[Stored data entries]
/---

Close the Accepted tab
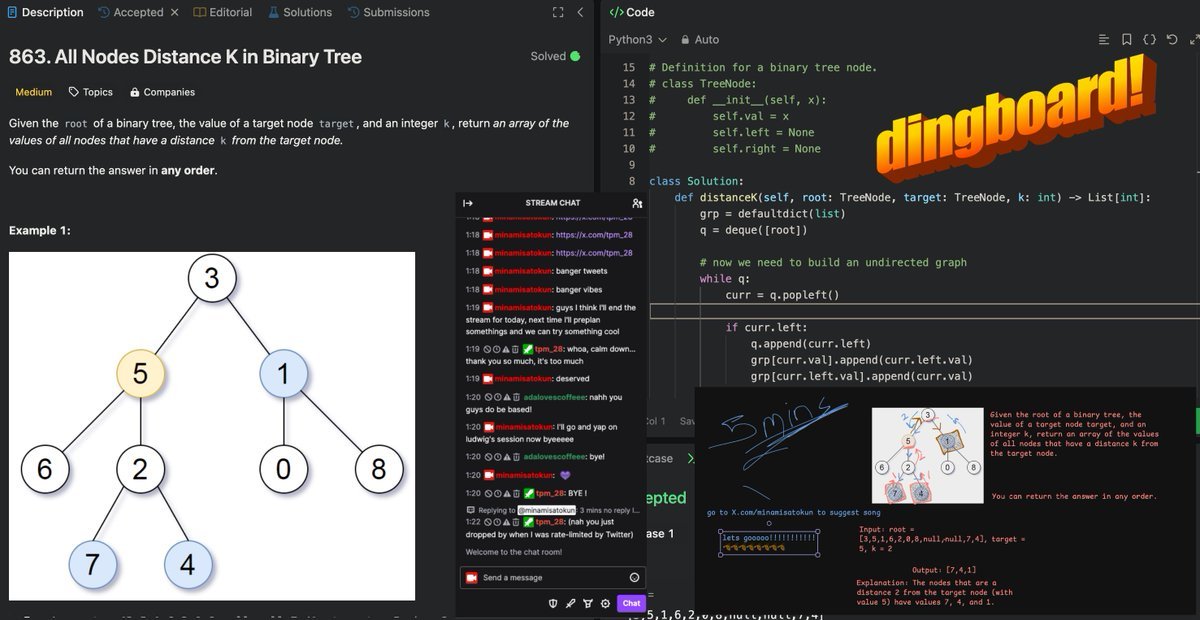Screen dimensions: 1200x620 click(x=174, y=13)
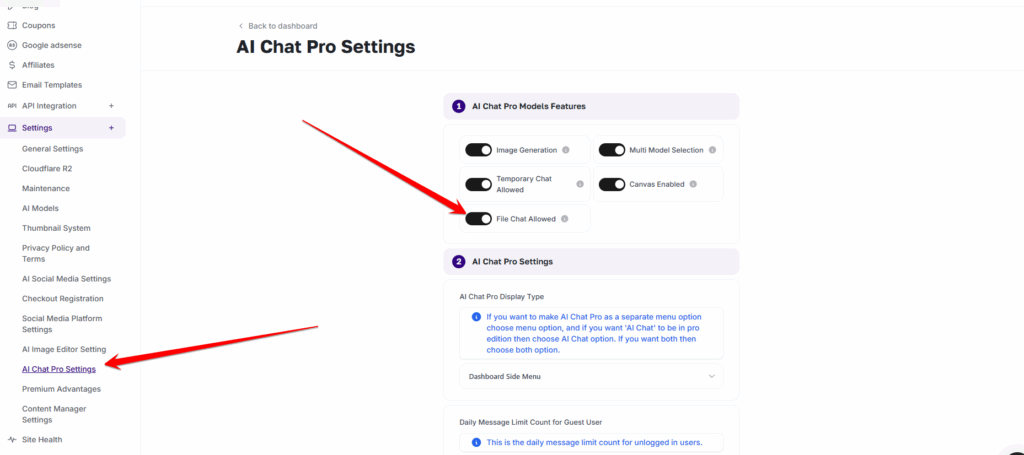Go back to dashboard link

[278, 25]
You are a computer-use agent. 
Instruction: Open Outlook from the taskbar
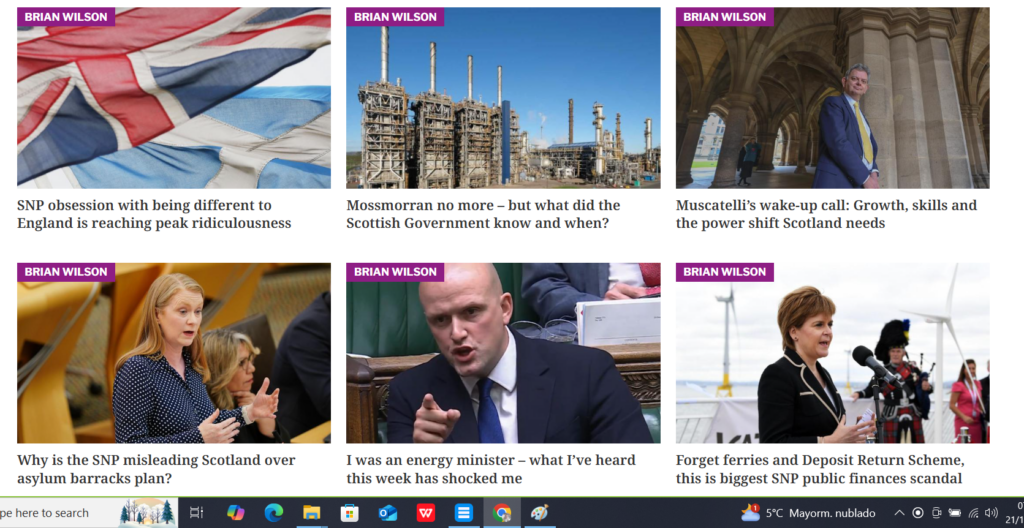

\---

# [What needs to be done]
All of the records should be output exactly as they stand, with pictures omitted.

# [Finished task]
Close the Accepted tab
Screen dimensions: 1200x620 click(x=174, y=13)
Go back to dashboard link

[278, 25]
You are a computer-use agent. 
Instruction: Open Outlook from the taskbar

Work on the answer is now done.